Immunization of Arthritis Prone Mice with Malondialdehyde-Acetaldehyde (MAA) Modified Vimentin Induces Fibrotic Lung Changes


Wenxian Zhou, BS
Wenxian Zhou, BS

Poster presenter: Wenxian Zhou, BS, Medical Scientist Training Program Student, University of Nebraska Medical Center

Poster title: Immunization of Arthritis Prone Mice with Malondialdehyde-Acetaldehyde (MAA) Modified Vimentin Induces Fibrotic Lung Changes

Poster session B: Sunday, Nov. 17

What is your poster about?

“Our lab uncovered new insights into how lung fibrosis is promoted in an arthritis-prone mouse model. We found that immunizing arthritis-prone mice with malondialdehyde-acetaldehyde (MAA)-modified vimentin directly increased 1) MAA, citrulline (CIT), and vimentin deposition in lung tissue, 2) alveolar macrophage infiltration, and 3) fibrotic lung changes.”

Why did you decide to investigate this topic?

“Rheumatoid arthritis-associated interstitial lung disease (RA-ILD) is one of the leading causes of morbidity and mortality in RA patients. Our lab previously demonstrated increased circulating concentrations of anti-MAA antibodies and increased expression of MAA antigens in the lung tissues of RA-ILD patients. This study aims to explore whether MAA plays a pathogenic role in the development of RA-ILD.”

What are you working on next related to this research?

“Given that our data has shown that MAA and CIT modifications are overrepresented in RA and act together in promoting tissue fibrosis in lung tissues, we have initiated studies to explore whether these post-translational modifications might also impact extracellular matrix deposition and function in other tissues. My main project investigates how RA patients develop heart fibrosis, which leads to heart failure with preserved ejection fraction (HFpEF). I am currently studying how MAA and CIT trigger cellular activation and communication between human cardiac cell types, exacerbating cardiac inflammation and fibrosis. Additionally, I am testing whether MAA and CIT inhibitors can prevent the development of heart failure in collagen-induced arthritis mice.”

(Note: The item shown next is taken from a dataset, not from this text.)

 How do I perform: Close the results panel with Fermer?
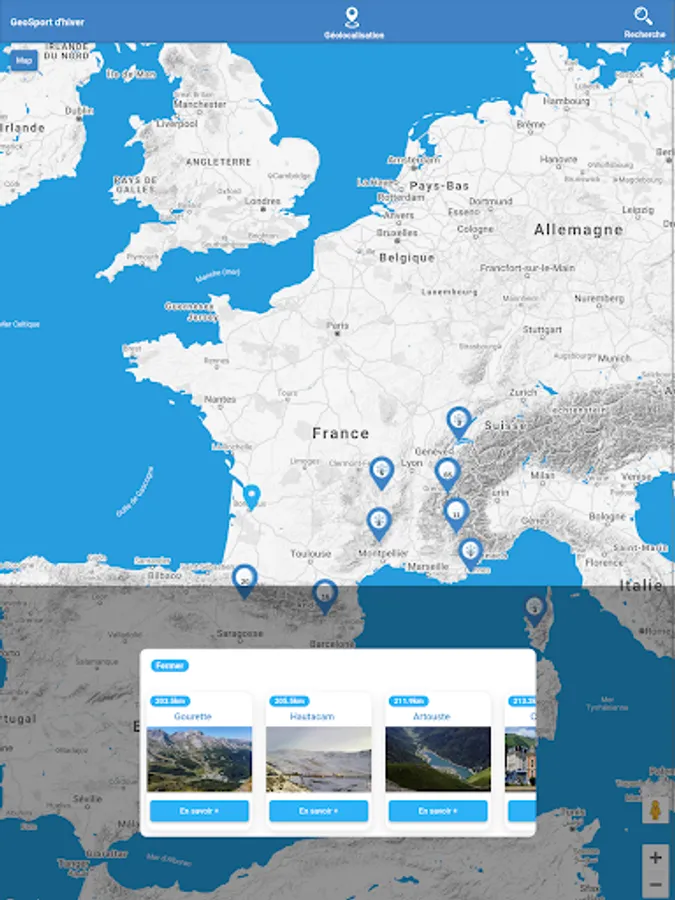pyautogui.click(x=170, y=665)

What excites you most about your work?

“Studying the underlying mechanisms driving RA complications is both intellectually intriguing and potentially clinically impactful. I am excited to discover new insights into how immune cells and resident cells interact with each other, change phenotypes, and drive disease progression. Moreover, knowing that my research might pave the way for better diagnostic and therapeutic options for RA patients inspires me to pursue this career. In addition, the supportive and collaborative training environment provided by my mentors and lab members makes conducting research highly enjoyable.”

What are you most looking forward to at ACR Convergence 2024 in Washington, D.C.?

“I am excited to learn about cutting-edge research in rheumatic diseases from experts in the field, network with other scientists, explore the city, and present my research to receive valuable feedback.”